One fascinating chapter (though too brief) covers how other countries are launching their own initiatives to retain their entrepreneurs and attract outside talent. I have summarised some of these practices in Table 1 below; the chapter invites further research and comparisons between the innovation ecosystems and immigration policies of other countries.

Table 1: Policies to Attract Entrepreneurs

CountryInnovation and Immigration Incentives 
ChileStartup Chile: government-backed incubator/accelerator programme, immigration incentives, free office space for six months
AustraliaQualified international students can work for 18 months after graduation, regional governments can also bring in skilled immigrants, permanent residency can be granted even before immigrants arrive in Australia
CanadaPhD students can apply for permanent residency while still studying, visas are given to entrepreneurs
ChinaIncentives for Chinese expats to return, cash bonuses, housing subsidies, tax exemptions
GermanyFast-track green cards for IT experts, visas for startups even without funding
SingaporeFast-track visas, spouses of immigrant workers can also legally work

 

Some of the companies featured in Startup Chile include Maptia (online mapping), Andean Designs (Andean ceramics) and Biometry Cloud (pattern recognition). The programme is clearly trying to attract maverick thinkers and tinkerers the way Silicon Valley did.

“India does not have a strategy to attract talented people -- it does not need it. It offers an exploding market and a culture that its people want to return to,” according to Wadhwa. But I am sure the non-Indian business and entrepreneur community in India would argue that much more could be done by the Indian government to make life more hassle-free for them; Indian startups and VCs too would argue for easier registration procedures and investment-friendly policies.

One chapter covers immigration legislation in the US. The racist policies of the early 1900s (such as the Johnson-Reed Act and Asian Exclusion Act) were subsequently overturned.
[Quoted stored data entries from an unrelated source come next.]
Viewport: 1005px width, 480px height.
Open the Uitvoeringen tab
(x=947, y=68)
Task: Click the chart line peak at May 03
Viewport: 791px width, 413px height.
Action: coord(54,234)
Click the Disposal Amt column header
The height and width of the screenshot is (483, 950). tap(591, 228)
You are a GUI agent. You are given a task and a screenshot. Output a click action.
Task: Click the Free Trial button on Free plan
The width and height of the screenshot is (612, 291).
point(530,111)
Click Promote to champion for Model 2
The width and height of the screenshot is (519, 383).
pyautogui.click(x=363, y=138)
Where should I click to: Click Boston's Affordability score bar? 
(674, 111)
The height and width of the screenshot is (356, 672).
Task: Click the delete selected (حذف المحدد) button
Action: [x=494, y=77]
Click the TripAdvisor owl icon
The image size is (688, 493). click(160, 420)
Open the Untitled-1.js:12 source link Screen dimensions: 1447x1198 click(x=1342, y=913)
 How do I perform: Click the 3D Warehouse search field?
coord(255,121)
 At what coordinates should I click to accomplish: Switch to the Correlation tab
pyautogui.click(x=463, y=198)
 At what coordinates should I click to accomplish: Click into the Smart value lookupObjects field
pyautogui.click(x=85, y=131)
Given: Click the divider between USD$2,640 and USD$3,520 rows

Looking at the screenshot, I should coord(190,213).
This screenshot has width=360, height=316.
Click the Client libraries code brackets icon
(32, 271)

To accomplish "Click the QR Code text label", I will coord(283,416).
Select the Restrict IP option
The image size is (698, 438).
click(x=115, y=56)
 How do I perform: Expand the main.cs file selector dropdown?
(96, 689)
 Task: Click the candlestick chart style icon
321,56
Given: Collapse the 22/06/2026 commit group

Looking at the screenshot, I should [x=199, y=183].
The Hart-Celler Act expanded entry quotas significantly in the 1960s.

To avoid a situation of reducing ‘first-class minds to second-class citizens,’ Wadhwa recommends that the US increase the number of green cards for skilled immigrants, allow spouses of H-1B visa holders to work, target immigration based on required skills (eg. mobile phone developers), untether the H-1B worker from the employer, allow foreign students to work for four years (instead of just one year), institute a startup visa, and remove the country caps on green cards.

Wadhwa also explains that some of his proposals have come under attack as a front for abuse by body-shopping companies and exploitation of cheap labour. There have been reported cases of fraud as well, but these are relatively small in proportion and should not detract from the big picture.

“Even though the US is facing many problems when it comes to attracting and retaining skilled immigrants, the US remains the most entrepreneurial, technologically advanced society on earth. How long the US can hold onto this leading role is, for the first time, a subject of open debate,” concludes Wadhwa.